A política e o livro

Às vésperas da eleição presidencial mais disputada do Brasil, os livros passam a ser objetos estratégicos de campanha. Uma iniciativa simpática surgiu nas redes sociais para “abandonar” deixar livros em bancos de praça, pontos de ônibus, estações de metrô. Quem os encontrar verá uma dedicatória na qual o doador informa que enquanto um candidato incentiva o conhecimento e a cultura, o outro valoriza questões de segurança e a liberação do porte de arma para a população. Outro movimento iniciado nas redes sociais estimula os eleitores a levarem um livro para o local de votação, demonstrando o apreço pela leitura. Dois clássicos que podem ser doados ou exibidos têm muito a ver com o momento  que vivemos.

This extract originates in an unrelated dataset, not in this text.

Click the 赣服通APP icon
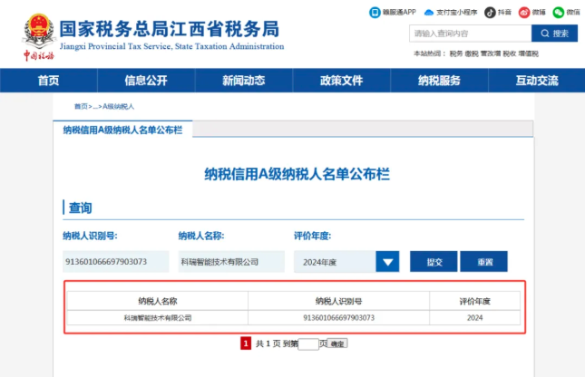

Citado como seu livro preferido pelo candidato Fernando Haddad,  Memórias póstumas de Brás Cubas (BestBolso, R$ 24,90), o romance que marca o início do Realismo em nossa literatura, chegou ao  público como folhetim, publicado de março a dezembro de 1880  na Revista Brasileira. Um dos mestres da narrativa em episódios, Machado de Assis faz um sarcástica crítica social através de seu protagonista, o típico representante da elite da época, o bem-nascido que vai estudar Direito em Portugal, tem diversos casos amorosos e persegue a fama, tentando uma carreira política que não progride, ou patentear um medicamento. A composição desigual da sociedade do Rio de Janeiro, capital do império, é abordada com pessimismo, mas com o sarcasmo que caracteriza o texto de Machado. No capítulo final, Brás Cubas reconhece que nada fez de extraordinário na vida, sequer precisou preocupar-se com o próprio sustento, mas se regozija por não ter deixado descendentes: “Não tive filhos, não transmiti a nenhuma criatura o legado da nossa miséria”.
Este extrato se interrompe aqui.